Records from a collection
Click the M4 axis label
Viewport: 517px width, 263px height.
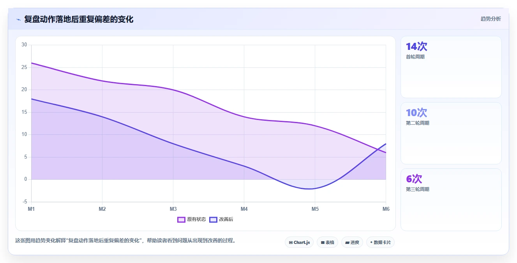coord(244,209)
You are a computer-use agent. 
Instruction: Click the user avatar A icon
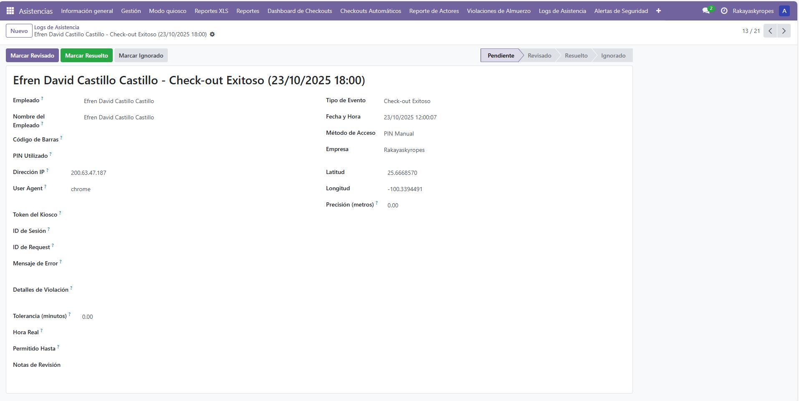(x=784, y=11)
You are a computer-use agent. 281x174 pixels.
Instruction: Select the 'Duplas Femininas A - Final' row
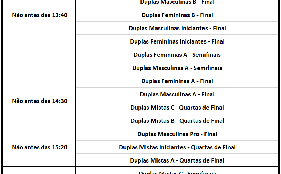pos(177,81)
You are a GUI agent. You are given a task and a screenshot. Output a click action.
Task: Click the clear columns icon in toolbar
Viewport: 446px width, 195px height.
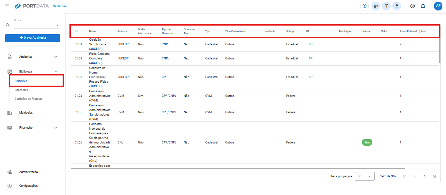pyautogui.click(x=376, y=6)
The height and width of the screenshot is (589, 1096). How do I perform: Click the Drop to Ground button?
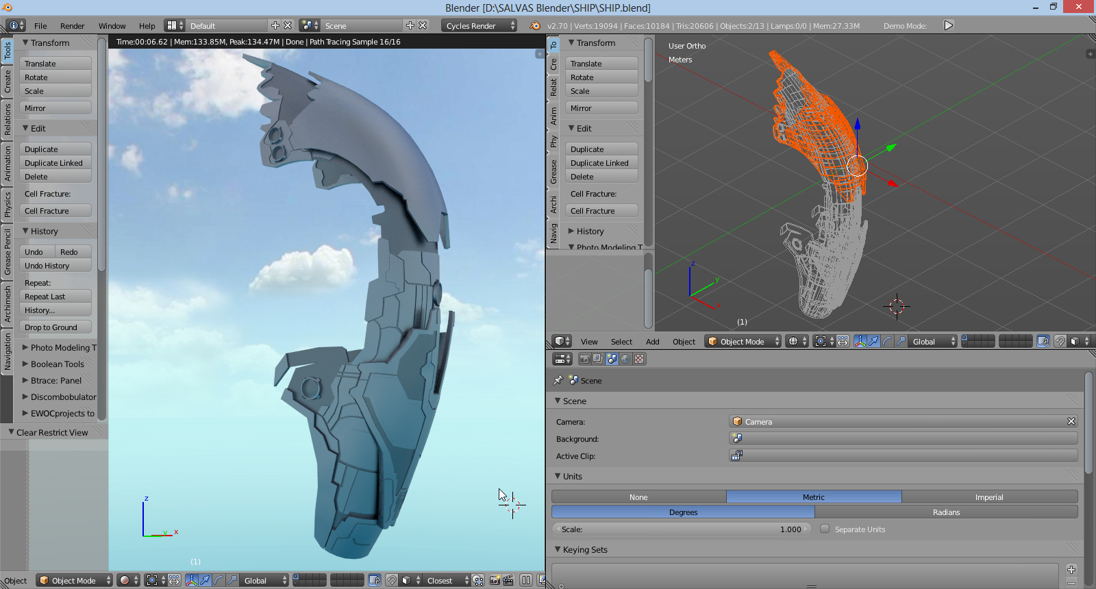pos(55,327)
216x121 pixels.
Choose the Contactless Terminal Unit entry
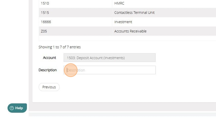click(x=134, y=13)
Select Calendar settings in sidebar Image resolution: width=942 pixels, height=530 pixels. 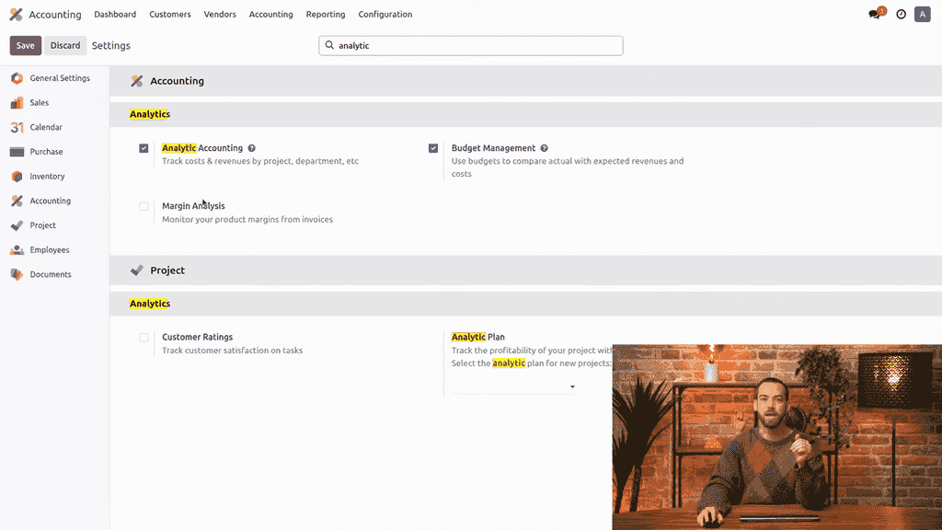(x=46, y=127)
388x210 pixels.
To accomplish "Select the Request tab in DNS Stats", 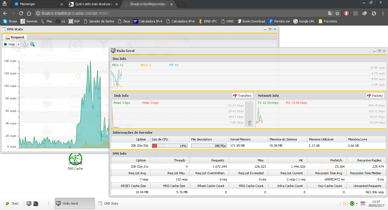I will tap(15, 37).
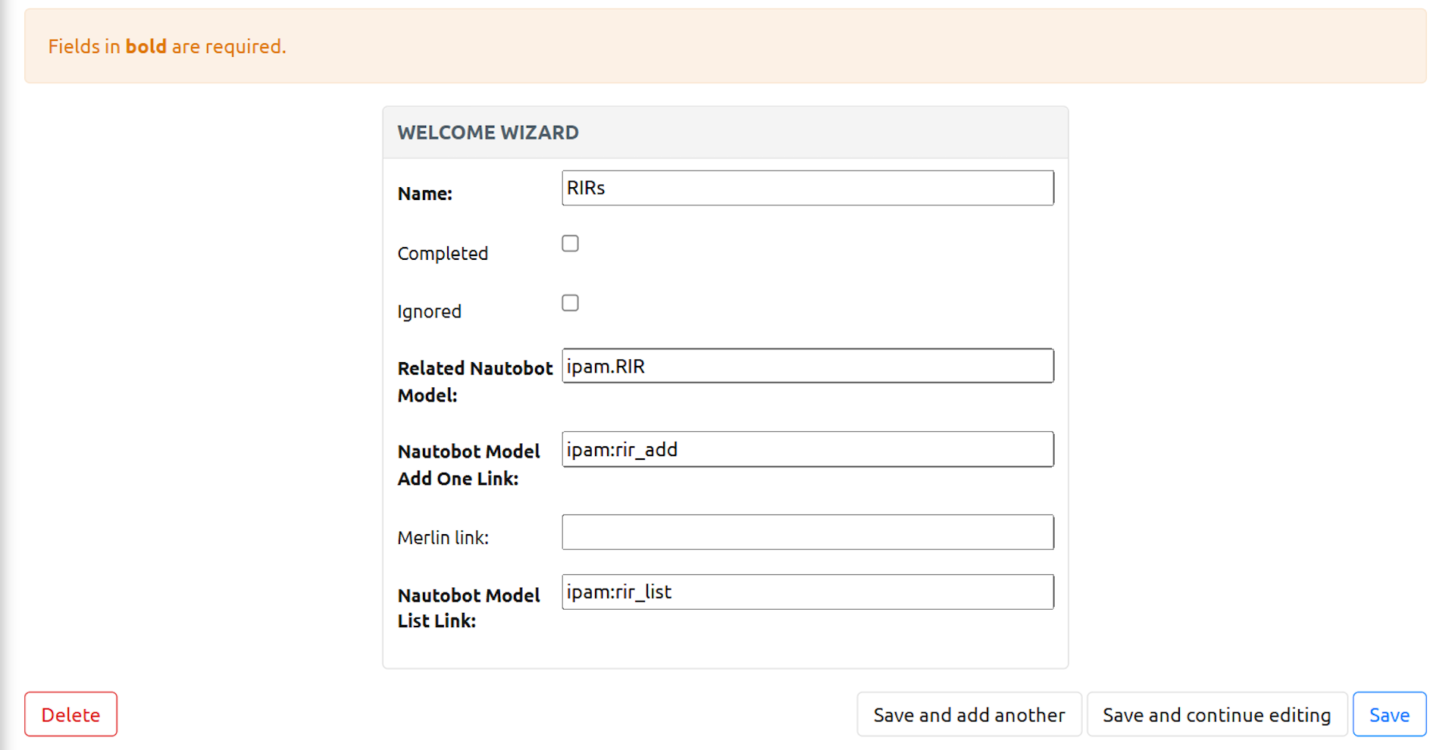Screen dimensions: 1455x750
Task: Click Save and add another
Action: (968, 714)
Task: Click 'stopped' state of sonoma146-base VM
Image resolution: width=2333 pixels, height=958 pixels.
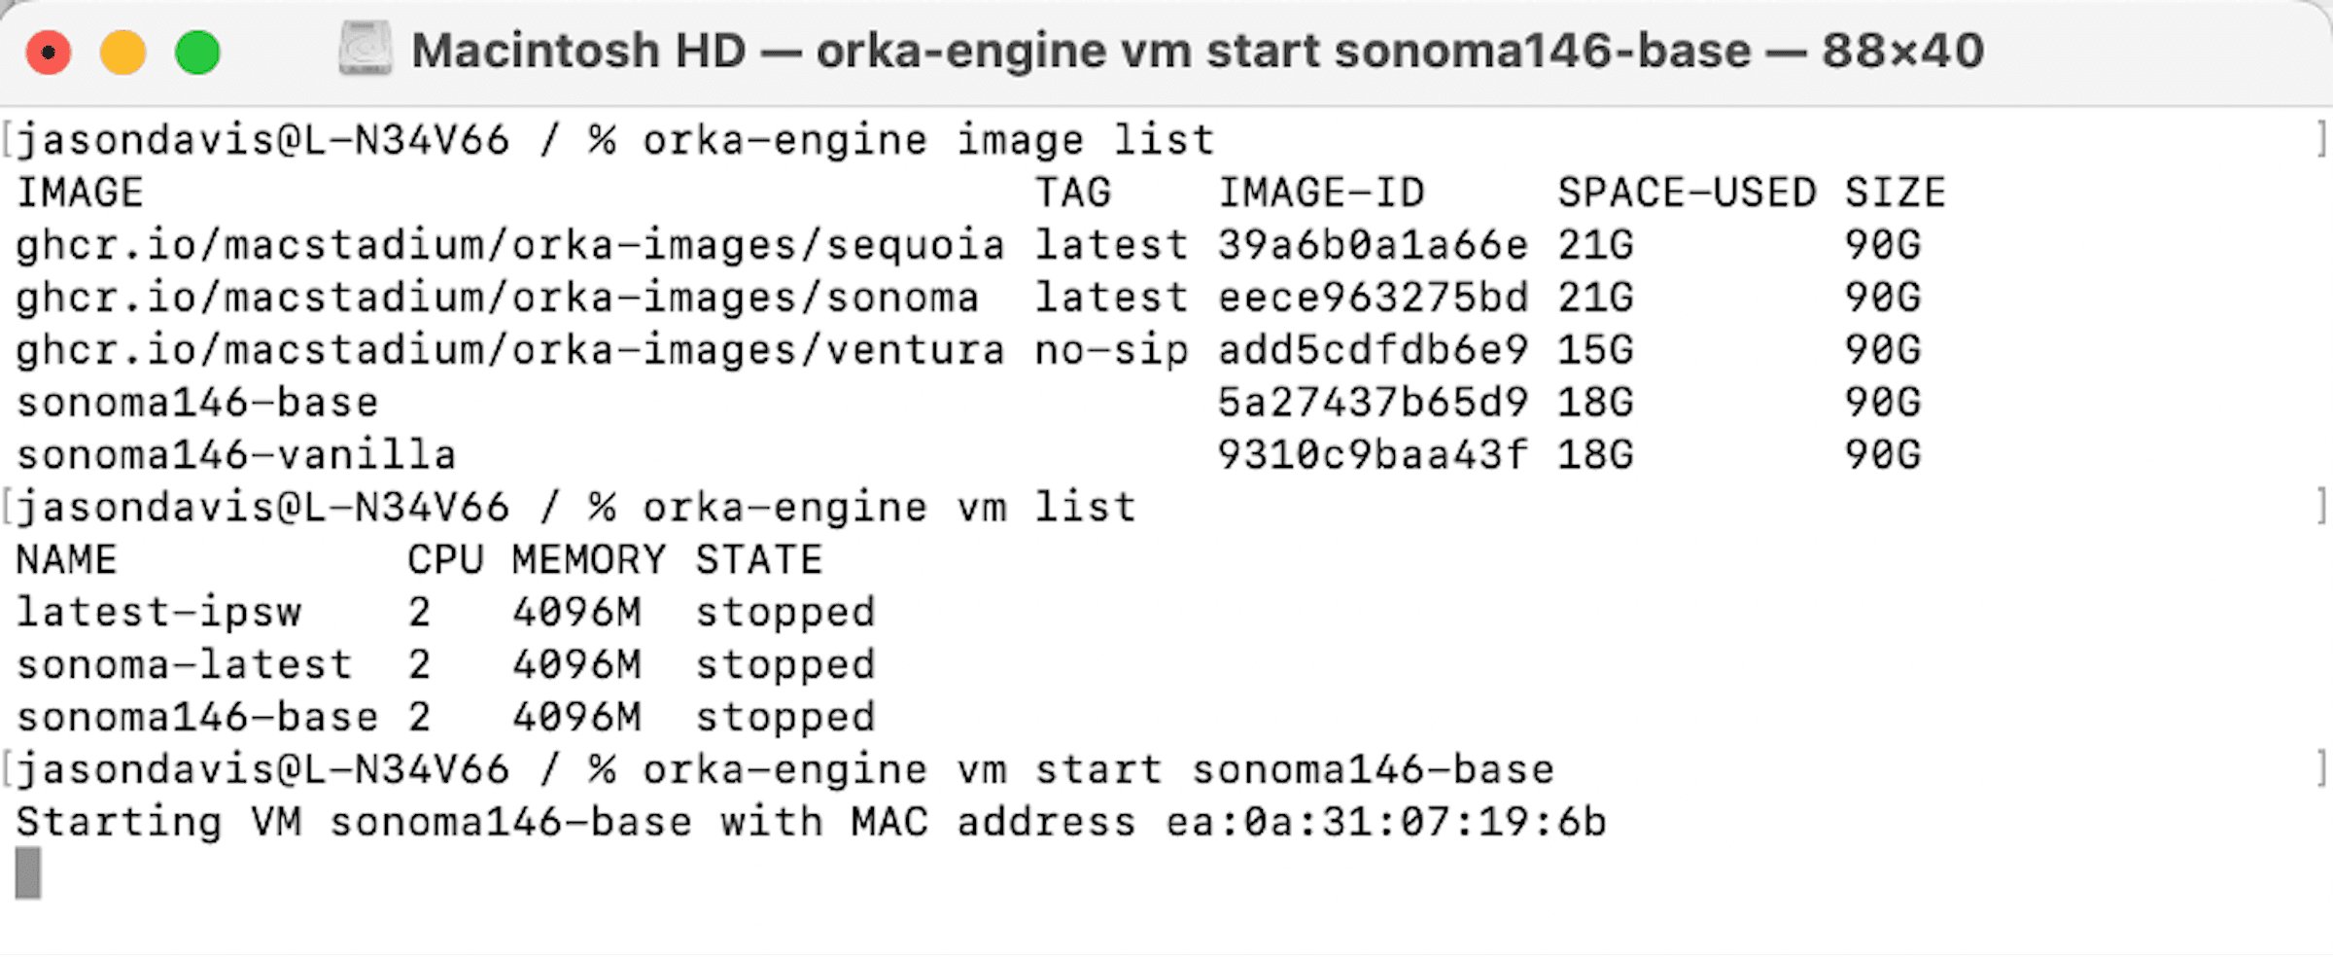Action: [785, 718]
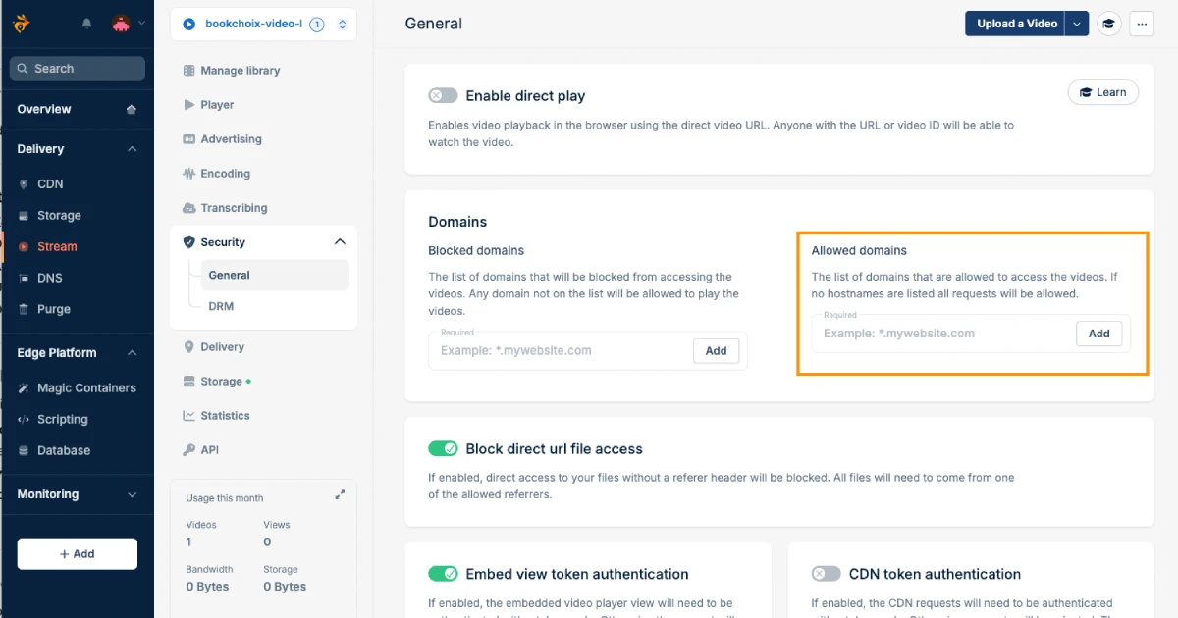Click the usage panel expand icon
Viewport: 1178px width, 618px height.
pyautogui.click(x=340, y=494)
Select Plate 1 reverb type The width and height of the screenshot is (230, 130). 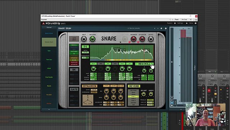tap(133, 96)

** Your task **
In the lines above, find the word "agent" and copy each line that contains it.

** Answer for this exercise **
You are a computer-use agent. 
You are a computer-use agent. 281x174 pixels.
You are a GUI agent. You are given a task and a screenshot. Output a click action.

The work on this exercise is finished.